Parents and Technology

Education Technology Insights | Monday, July 08, 2019

In today’s age, it is vital for parents to learn about the technology that their kids use.    

FREMONT, CA: The concept of organizations holding meetings with parents and explaining about the technologies that their children use is not new. Back in time, a state in the U.S. became the first to supply computers to all the mid-school students from grades seven and eight, and it also required organizations to meet the parents. The meeting mainly was to share the plan for device usage before sending the personal computers home. The intention of districts to assist parents in understanding the technologies that their children use and how to monitor it at home is new.

A study by Pew Research Center showed that nearly 95 percent of teenagers had smartphone access, and about half were almost always online. Parents, on the other hand, were in constant worry of the amount of time the teens spent on the screens and so had set restrictions on the screen time.

Most of the children today use devices like tablets, Chromebooks, and laptops, and their vocabulary often includes technical terms, which may sound foreign to parents. The reason behind being unaware of the words is that parents are not always familiar with the use of common terms used in education technology. So, it is important that parents feel excited and not get intimidated by what their children learn and do.

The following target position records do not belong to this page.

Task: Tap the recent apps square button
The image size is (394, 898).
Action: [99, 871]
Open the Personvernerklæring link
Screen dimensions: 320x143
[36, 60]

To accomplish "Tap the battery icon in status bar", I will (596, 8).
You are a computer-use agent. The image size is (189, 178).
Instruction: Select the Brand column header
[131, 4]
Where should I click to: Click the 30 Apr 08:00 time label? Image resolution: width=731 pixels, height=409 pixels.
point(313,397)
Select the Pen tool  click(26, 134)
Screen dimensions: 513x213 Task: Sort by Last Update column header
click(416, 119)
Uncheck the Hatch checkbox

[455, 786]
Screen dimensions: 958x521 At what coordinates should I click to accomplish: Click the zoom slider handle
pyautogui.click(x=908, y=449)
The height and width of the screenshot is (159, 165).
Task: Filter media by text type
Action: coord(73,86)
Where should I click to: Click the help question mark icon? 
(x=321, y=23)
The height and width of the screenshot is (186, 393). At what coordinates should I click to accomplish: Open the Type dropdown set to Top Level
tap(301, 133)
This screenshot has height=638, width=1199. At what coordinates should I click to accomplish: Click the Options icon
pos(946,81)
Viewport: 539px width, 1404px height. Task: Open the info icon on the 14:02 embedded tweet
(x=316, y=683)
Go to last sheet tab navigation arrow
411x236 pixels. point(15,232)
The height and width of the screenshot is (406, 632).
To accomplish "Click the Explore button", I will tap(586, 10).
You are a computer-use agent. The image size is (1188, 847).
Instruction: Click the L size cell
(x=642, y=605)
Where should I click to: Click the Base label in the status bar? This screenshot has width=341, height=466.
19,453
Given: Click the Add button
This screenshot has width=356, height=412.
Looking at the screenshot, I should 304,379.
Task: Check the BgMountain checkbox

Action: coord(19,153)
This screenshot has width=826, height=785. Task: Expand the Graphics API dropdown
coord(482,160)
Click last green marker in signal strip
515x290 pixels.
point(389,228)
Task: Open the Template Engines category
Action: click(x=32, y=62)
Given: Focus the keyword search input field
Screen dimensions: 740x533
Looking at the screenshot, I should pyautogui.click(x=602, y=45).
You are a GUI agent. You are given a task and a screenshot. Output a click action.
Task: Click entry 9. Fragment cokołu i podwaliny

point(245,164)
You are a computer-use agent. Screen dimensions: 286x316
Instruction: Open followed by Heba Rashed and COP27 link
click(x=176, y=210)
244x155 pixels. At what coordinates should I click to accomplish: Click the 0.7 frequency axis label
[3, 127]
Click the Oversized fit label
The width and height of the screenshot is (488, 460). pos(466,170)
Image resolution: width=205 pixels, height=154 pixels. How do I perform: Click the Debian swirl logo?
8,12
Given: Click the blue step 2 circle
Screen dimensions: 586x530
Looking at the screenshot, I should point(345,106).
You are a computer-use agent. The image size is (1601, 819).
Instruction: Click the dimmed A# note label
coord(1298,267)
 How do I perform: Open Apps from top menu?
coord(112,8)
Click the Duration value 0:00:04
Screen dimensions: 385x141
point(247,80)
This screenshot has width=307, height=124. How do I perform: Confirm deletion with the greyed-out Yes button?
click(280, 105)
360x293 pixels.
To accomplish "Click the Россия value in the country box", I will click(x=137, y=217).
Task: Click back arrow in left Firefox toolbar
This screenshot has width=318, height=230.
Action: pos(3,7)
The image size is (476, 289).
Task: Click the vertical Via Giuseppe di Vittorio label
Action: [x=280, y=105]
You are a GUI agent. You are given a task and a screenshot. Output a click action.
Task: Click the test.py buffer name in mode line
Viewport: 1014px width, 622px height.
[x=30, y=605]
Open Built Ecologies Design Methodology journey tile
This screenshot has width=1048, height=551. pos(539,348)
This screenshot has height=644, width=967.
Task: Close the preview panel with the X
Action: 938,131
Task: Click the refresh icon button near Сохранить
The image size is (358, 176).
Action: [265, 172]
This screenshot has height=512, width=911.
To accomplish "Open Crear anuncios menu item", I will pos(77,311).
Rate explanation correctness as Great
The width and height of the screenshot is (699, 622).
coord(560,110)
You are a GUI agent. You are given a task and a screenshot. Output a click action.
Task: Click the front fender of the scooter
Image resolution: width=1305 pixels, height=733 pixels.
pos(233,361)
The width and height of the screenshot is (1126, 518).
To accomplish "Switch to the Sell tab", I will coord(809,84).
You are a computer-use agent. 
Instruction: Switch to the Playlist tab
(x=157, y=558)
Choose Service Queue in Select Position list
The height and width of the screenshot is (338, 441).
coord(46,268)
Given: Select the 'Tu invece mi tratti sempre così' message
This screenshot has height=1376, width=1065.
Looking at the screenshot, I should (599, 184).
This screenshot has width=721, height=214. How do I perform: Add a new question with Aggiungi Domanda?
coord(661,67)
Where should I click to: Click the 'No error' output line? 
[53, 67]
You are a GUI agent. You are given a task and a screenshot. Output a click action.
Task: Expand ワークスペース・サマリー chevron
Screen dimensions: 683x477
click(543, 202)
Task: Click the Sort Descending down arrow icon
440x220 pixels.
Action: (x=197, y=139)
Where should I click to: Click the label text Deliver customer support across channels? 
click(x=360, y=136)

Things Parents Want to Know:

•  It is crucial for all the parents to know and understand how the top applications used by their kids work because some apps with unmoderated and inappropriate content can direct to cyberbullying. With bullying being a part of a student’s everyday life, it is better for parents to learn about the precautions and help children without delay.

•  Knowledge about free tools that are available that allows parents to filter the internet content at home.

•  Internet safety at home helps to learn about the online risks for kids, including online sexual solicitation and the content.